X

Bir yoga eğitmenine en çok sorulan sorular ve cevapları

Hangi yoga stilini yapmalıyım? Hangi yoga stüdyosuna gitmeliyim?

Size iyi gelen stilde yoga yapınız ve size hitap ettiğini düşündüğünüz stüdyoya gidiniz.

Haliyle zaman içinde birçok yoga akımı ve stüdyo oluşmuştur. Özellikle hangi stilde yoga yapmak istediğinize karar verebilmeniz için size tavsiyem öncelikle birkaç yoga ekolünü ve stüdyoyu denemenizdir. Tabi ilk yaptığınız ekolü ve stüdyoyu beğenip bunda da karar kılabilirsiniz.

İnternetten kendiniz araştırarak ya da arkadaşlarınızın referansı ile bir ekole karar verebilirsiniz. Bunun için ekolün içeriğini, size sunduğu kazanımları inceleyin ve bunu kendi yoga yapmaktaki amaçlarınızla kıyaslayın. Örneğin bikram yoga, toksin atmanızı ve yüksek sıcaklık nedeni ile daha hızlı esnemenizi sağlarken, yin yoga meridyenler üzerindeki etkisi ve sakinleştirici yanı ile size dinginlik, huzur ve tıkanmış enerji blokajlarının çözülmesini sunar.

Yoga stüdyosuna gelince, en önemlisi kolayca erişebileceğiniz bir yerde olması ve içinde kendinizi iyi hissetmenizdir.

Size neyin iyi geldiğini, hangisinde daha çok verim aldığınızı birkaç denemeden sonra akıl ve bedeniniz söyler. Onun sözüne kulak verin ve seçiminizi yapın.

Evde DVD ile ya da internetteki videolar ile yoga yapabilir miyim?

Tabi ki yapabilirsiniz. Ancak vücudunuzun limitlerini bilmeli ve kendinizi zorlamamalısınız aksi halde kendi kendinizi sakatlama ihtimaliniz çok yüksektir. Ayrıca yogada önemli olan bir yoga duruşunu ne kadar iyi yaptığınız değil doğru yapmanızdır. Bu nedenle odak noktasını şaşırıp yanlış uygulama yaparsanız erişebileceğiniz faydaların zamanını uzatmış olursunuz.

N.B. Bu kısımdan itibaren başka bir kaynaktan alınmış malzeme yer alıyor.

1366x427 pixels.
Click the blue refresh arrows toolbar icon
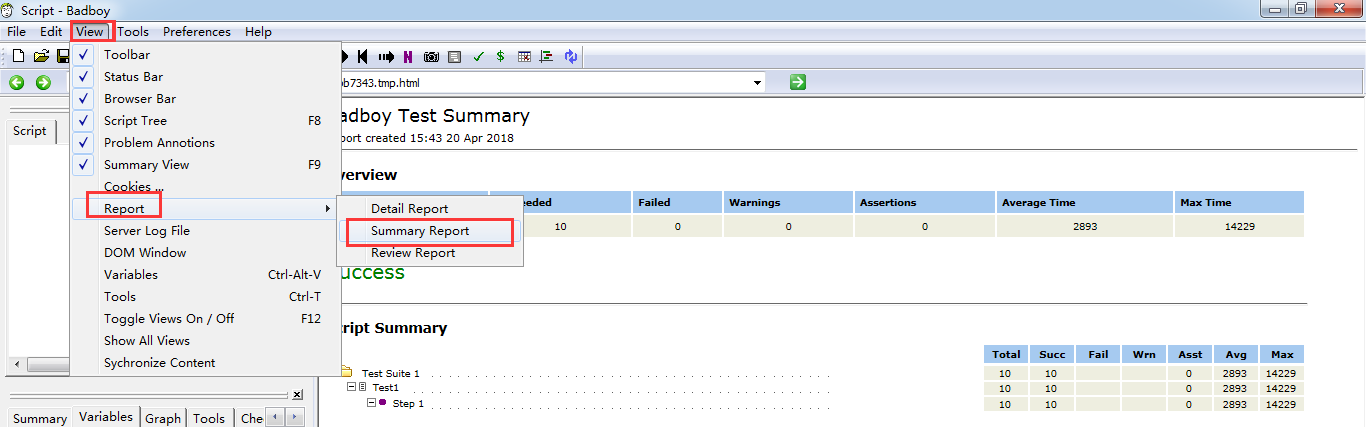570,57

En güzeli bir müddet yoga yaptıktan sonra, temel prensipleri uzman bir eğitmen eşliğinde öğrenerek yoga yapmalı ve eğitmeniniz ile irtibatınızı koparmayıp arada onun da desteğini alarak evde uygulama yapmanız olacaktır. Eğitmeniniz seve seve ona danışmanız durumunda size yardımcı olacaktır.

Sadece yoga yapsam fiziksel sağlığım için yeterli mi? Başka bir etkinlik de yapmalı mıyım? Yaparsam nasıl planlamalıyım?

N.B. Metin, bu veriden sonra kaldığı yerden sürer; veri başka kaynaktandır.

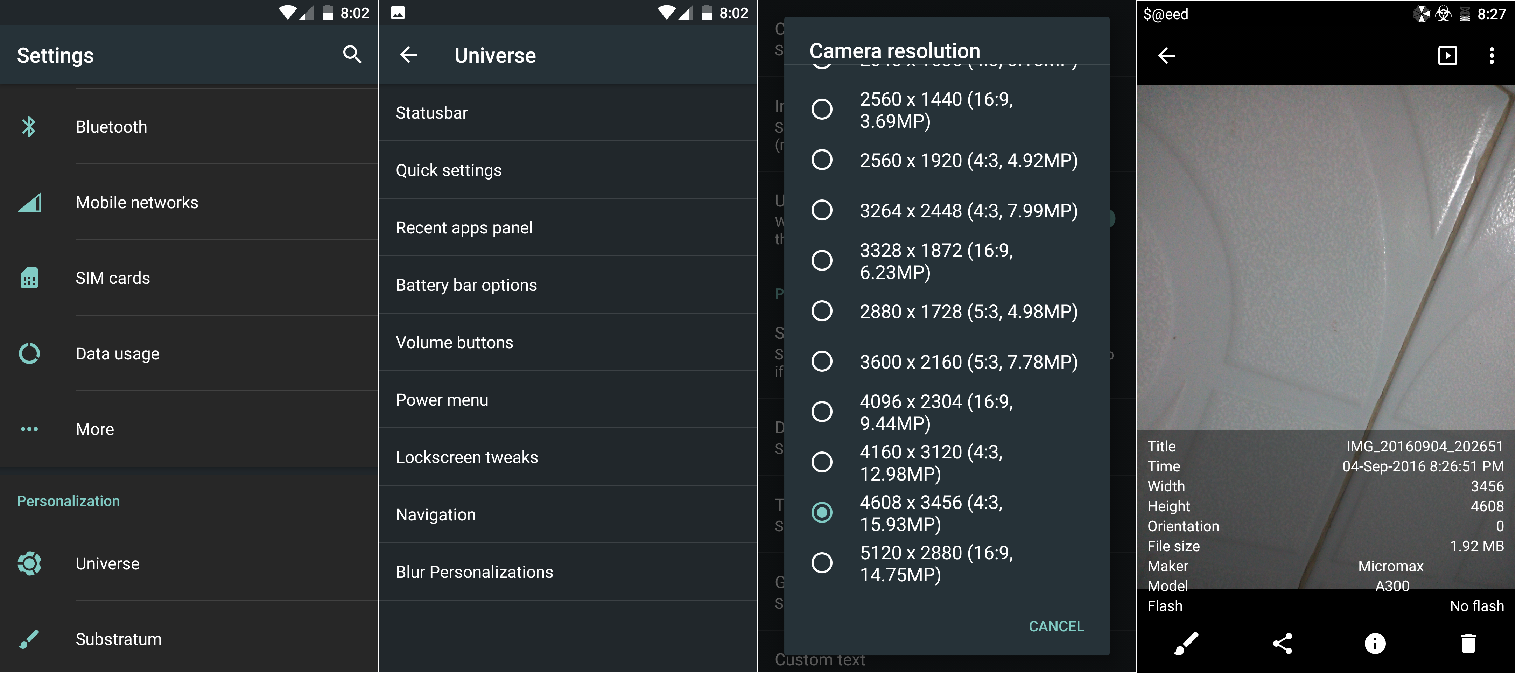Tap the Substratum brush icon

point(29,639)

İmkânınız varsa yoga ve bir fiziksel spor aktivitesini birleştirmeniz tavsiye edilir. Haftada 2-3 gün yoga yapıp 2-3 gün de fitness, vb. bir aktivite yapabiliyorsanız harika olur.

Planlamaya gelince; çalışmalarınızı ayrı günlerde organize etseniz daha iyi. Eğer ki aynı gün yapacaksanız yogadan önce sporunuzu bitirmeniz tavsiye edilir. Yoga, dinlenme hali olan parasempatik sinir sistemini aktifleştirip sizi gevşetip rahatlatmışken tekrar nefesinizi hızlandıran ve savaş – kaç tepkisini verdirten sempatik sinir sisteminin devreye sokulmasını istemez. Böyle bir durumda bedeni yeniden strese sokmuş olursunuz. İlla ki yapmak istiyorum ya da programım öyle diyorsanız yüzme veya yürüyüş gibi daha yumuşak ve akış içinde olduğunuz egzersizler önerilebilir.

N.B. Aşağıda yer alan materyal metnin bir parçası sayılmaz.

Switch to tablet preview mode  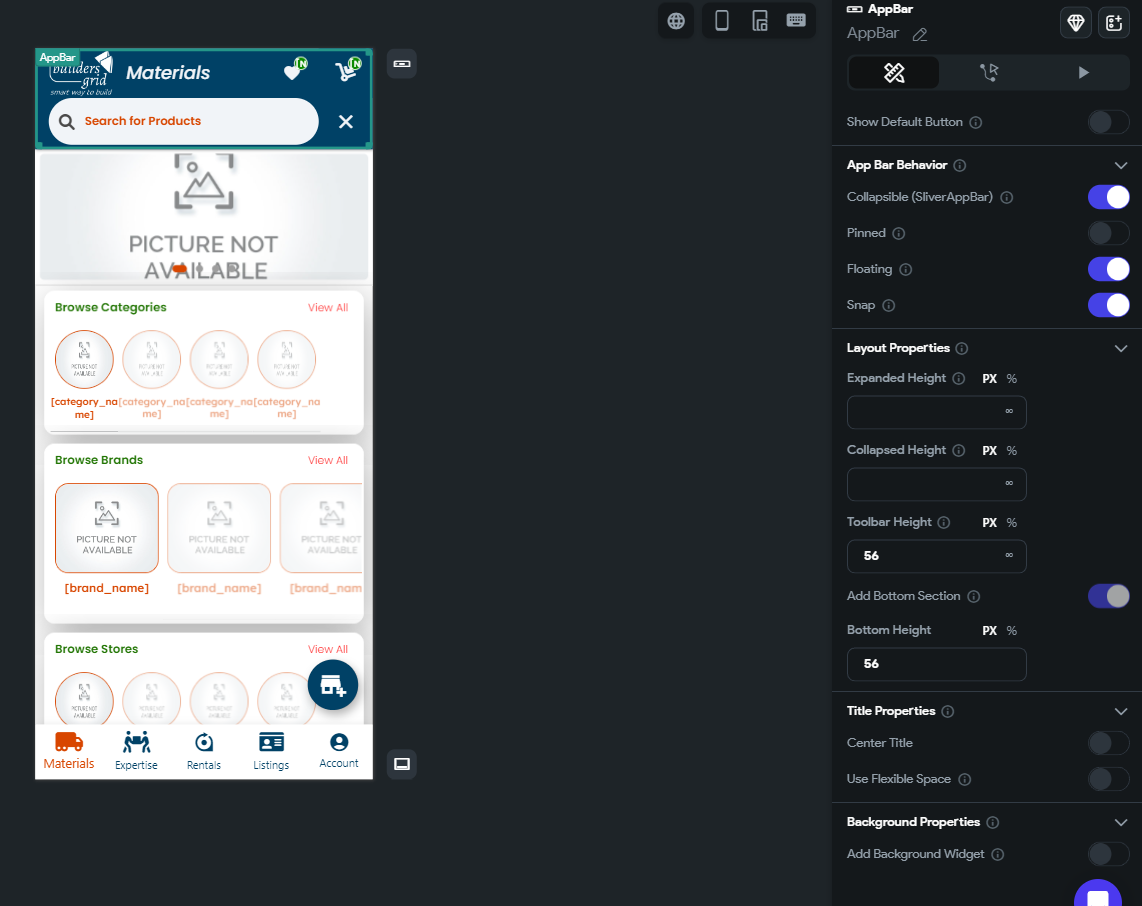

Yoga yaparken ne giymeliyim?
Ne çok bol ne de çok dar olan bir tayt/eşofman altı ve bir tişört yoga için yeterlidir.

Size hareket imkânı veren, aynı zamanda hafifçe üzerinize oturan rahat kıyafetler giyiniz.

Yogada amaç; beden farkındalığının ötesine geçmek ve saf mutluluk olan özbenimize ulaşmak, bunu yaparken de kasma, germe egzersizleri ile beden üzerinden akla erişip aklı sakinleştirmektir. Akıl sakinleşip düşünceler kaybolduğunda huzur halleri ve sakinlik deneyimlenir. Çok sıkı bir kıyafet sizi hem sürekli “ben bu bedenim” hissinde tutarken bir yandan da çok bol bir kıyafet ters duruşlarda veya öne eğilmelerde başınıza düşecek ve çalışmaya kendinizi vermenizi engelleyecektir. Özetle, ne çok bol ne de çok dar olan bir tayt/eşofman altı ve bir tişört yeterlidir.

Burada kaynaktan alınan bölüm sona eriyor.